ところが、憲法・刑事訴訟法に保障された接見交通権は、その立法当初より刑事訴訟法39条3項を名目に捜査当局の執拗な妨害行為によって形骸化されてきた。接見を妨害し、被疑者を孤立化させて自白を得るという運用である。このような捜査によって、多くのえん罪事件や人権侵害事件が生み出されてきた。


そのため、当連合会はその設立当初より決議や要望を繰り返し、自由な接見交通権の確保のために闘ってきたが、何らの改善もなされなかった。そこで当連合会は、昭和58年6月には接見交通権確立実行委員会を設け、接見交通権の確立に向けての具体的、実践的な取り組みを行い、一般的指定制度の改廃を実現させるなど、一定の成果を勝ち取ってきた。


この間、昭和53年7月10日、最高裁第一小法廷は、いわゆる杉山事件判決において、接見交通権は被疑者らの憲法上の権利に由来する重要な権利であり、原則としていつでも接見の機会を与えなければならないとしつつも、刑事訴訟法39条3項による制限を認め、同項の「捜査のため必要があるとき」とは「現に被疑者を取調中である」など「捜査の中断による支障が顕著な場合」をいうとして、捜査機関の指定による制限を必要止むを得ない例外的措置である旨判示した。


しかしながら、平成3年5月10日、最高裁第三小法廷が、いわゆる浅井事件判決において、杉山事件判決を踏襲したものの「間近い時に右取調べ等をする確実な予定があって、弁護人等の必要とする接見等を認めたのでは、右取調べ等が予定どおり開始できなくなるおそれがある場合も含む」との要件を創設し、実質的には杉山判決を後退させる判示をした。


このため、当連合会としては、刑事訴訟法39条3項の違憲性を正面から指摘し、接見交通権の確立を期すことが必要であるとの認識に立ち、さらなる活動を展開してきた。そして、接見国賠訴訟の7件が最高裁に係属するという状況の中で、関係弁護団は一丸となって、最高裁に刑事訴訟法39条3項の違憲判断を求めてきたものである。

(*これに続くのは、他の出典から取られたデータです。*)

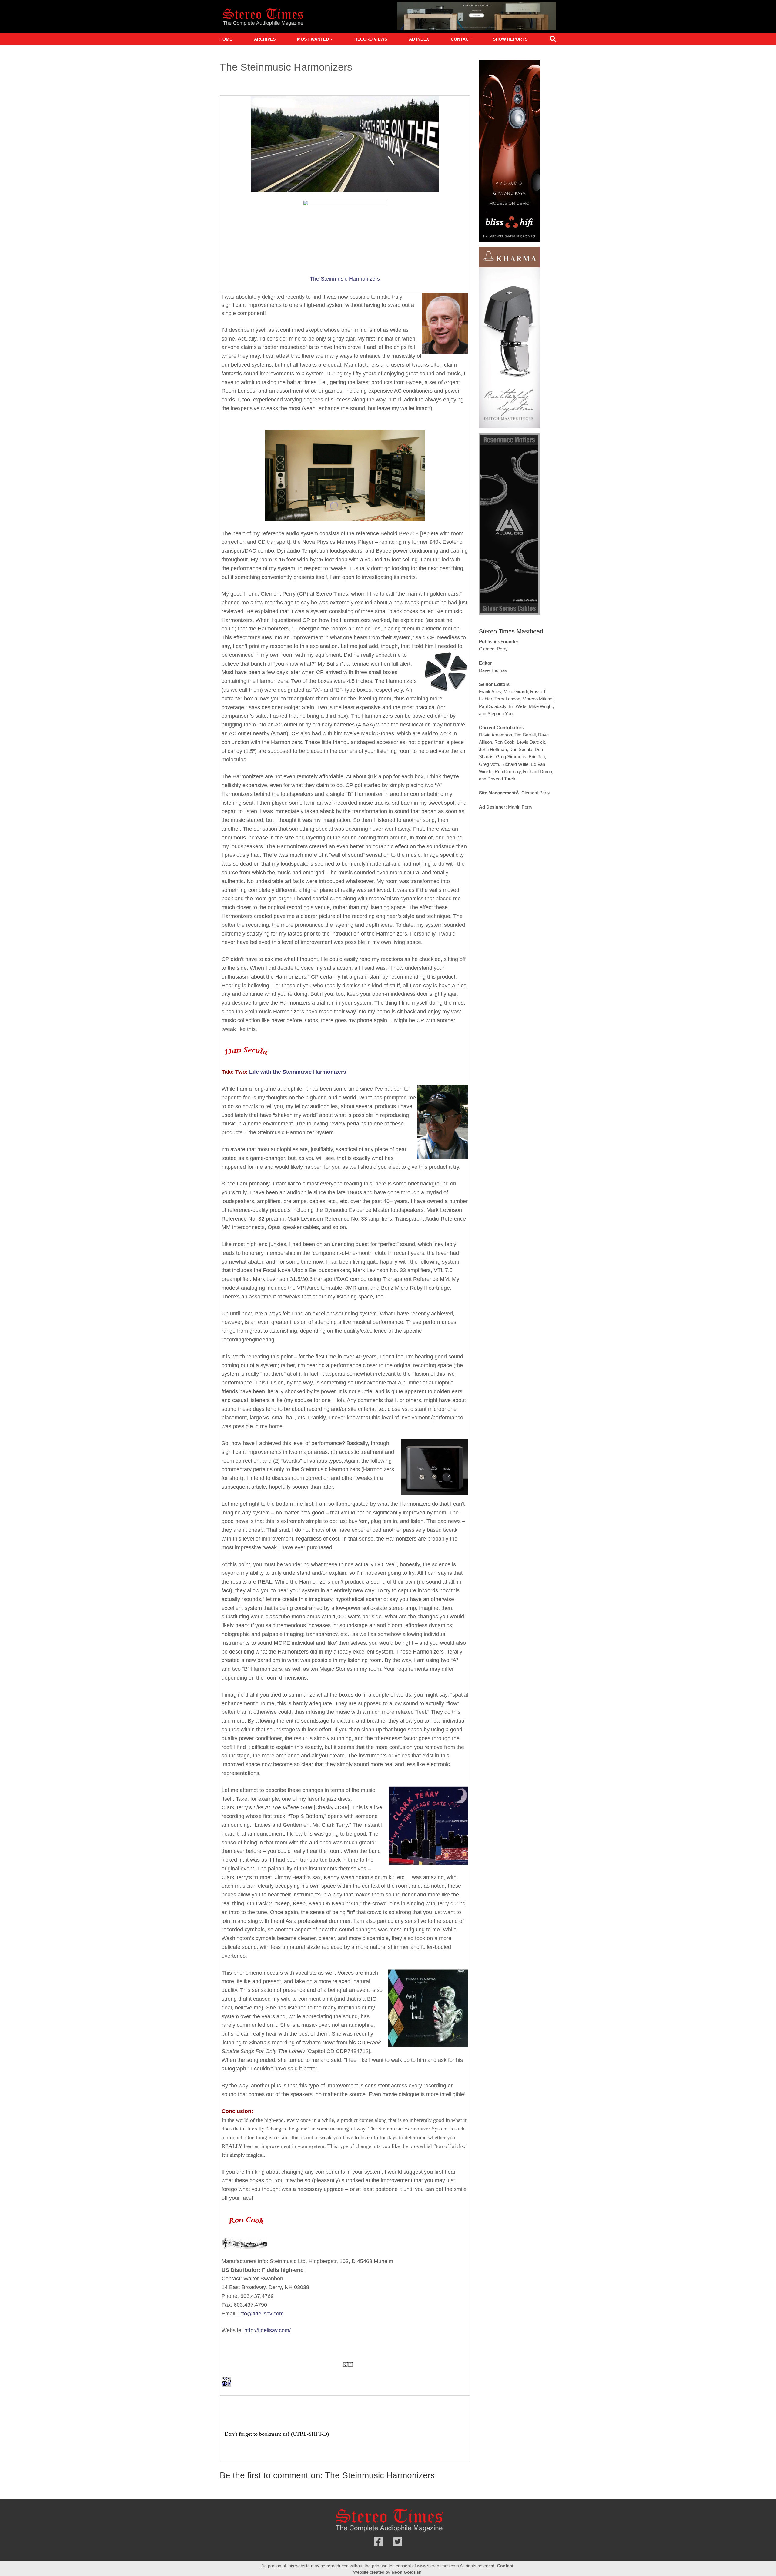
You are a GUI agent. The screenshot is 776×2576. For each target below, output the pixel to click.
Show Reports (510, 39)
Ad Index (419, 39)
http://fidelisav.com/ (267, 2330)
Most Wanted (313, 39)
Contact (461, 39)
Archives (265, 39)
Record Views (370, 39)
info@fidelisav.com (261, 2314)
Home (225, 39)
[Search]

しかるに本日の判決では、上告人の違憲の主張を採用せず、基本的には従来の杉山事件判決や浅井事件判決の踏襲にすぎない点は不当判決と評せざるを得ない。


しかし、内容的には若干のプラスの評価をすることができる点もある。


すなわち、憲法34条前段の規定の趣旨について、「弁護人を選任した上で、弁護人に相談し、その助言を受ける機会を持つことを実質的に保障しているものと解せられるべきである。」として、接見交通権の保障を明確に憲法上の保障として位置づけていることである。さらに接見交通権の行使と捜査権の行使との間の調整論を持ち出していることは不当であるが、それを無限定に採用しているのではなく、「弁護人から援助を受ける機会を持つことを保障するという趣旨が実質的に損なわれない限りにおいて」との限定を置いている点は、今後の運用違憲論への道を残しているものと評価することもできると解せられる。


国際人権法においては、いついかなるときでも、被疑者は弁護人の援助を受ける権利があることを認めている。国際人権(自由権)規約委員会は、平成10年11月、日本政府の報告書に対する最終見解を発表し、その22項で、起訴前の勾留においては、刑事訴訟法39条3項のもとで弁護人へのアクセスが厳しく制限されている点を指摘した上で規約で定められている諸権利が保障されていないとして、規約に適合するように日本の起訴前勾留制度を直ちに改革するように政府に強く勧告している。本判決が、このような流れに逆行するものとなったことは、きわめて残念である。


当連合会は、今後とも自由な接見交通権の確立のために、本判決を克服して刑事訴訟法39条3項の違憲を明らかにしていく諸活動を粘り強く推進していく決意である。